- Promotional poster featuring various superstars
- Promotion: World Wonder Ring Stardom
- Date: November 15, 2020
- City: Sendai, Japan
- Venue: Sendai Sun Plaza
- Attendance: 508

Event chronology
| ← Previous Stardom Yokohama Cinderella 2020 | Next → Osaka Dream Cinderella 2020 |

= Stardom Sendai Cinderella 2020 =

2020 World Wonder Ring Stardom event

Stardom Sendai Cinderella 2020 (スターダム仙台シンデレラ2020, Sutādamu Sendai Shinderera 2020) was a professional wrestling event promoted by World Wonder Ring Stardom.
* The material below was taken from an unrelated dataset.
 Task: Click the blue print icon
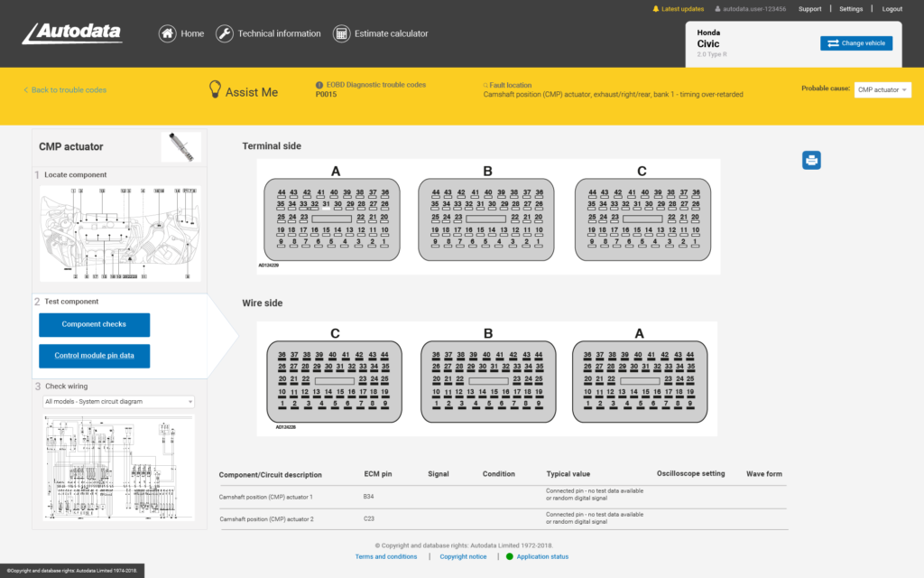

It took place on November 15, 2020 in Sendai, Japan, at the Sendai Sun Plaza with a limited attendance due in part to the ongoing COVID-19 pandemic at the time.

Eight matches were contested at the event, including one on the pre-show, and five of Stardom's seven championships were on the line. The main event saw Utami Hayashishita defeat Mayu Iwatani to win the World of Stardom Championship. In other prominent matches, Giulia successfully retained the Wonder of Stardom Championship against Konami, and Syuri defeated Bea Priestley to win the SWA World Championship.

==Storylines==
The show featured eight professional wrestling matches that resulted from scripted storylines, where wrestlers portrayed villains, heroes, or less distinguishable characters in the scripted events that built tension and culminated in a wrestling match or series of matches.

===Event===
The first match of the night saw Donna Del Mondo's Maika retaining the Future of Stardom Championship over Stars' Saya Iida, where she scored her second defense in a row. In the next match, Starlight Kid came out victorious from a five-way confrontation against Hina, Saya Kamitani and Stars stablemate Hanan. Next, the Stars sub-unit of Cosmic Angels picked up a win over Natsuko Tora, Rina and Saki Kashima. The fourth match saw AZM defending her High Speed Championship against Gokigen death, securing her second defense in a row. The fifth match had Queen's Quest leader Momo Watanabe picking up a victory over the 2020 5Star GP runner up Himeka. Next, Syuri defeated Bea Priestley to win the SWA World Championship. The semi main-event portraited Giulia defeating Konami to retain the Wonder of Stardom Championship for the third time in a row.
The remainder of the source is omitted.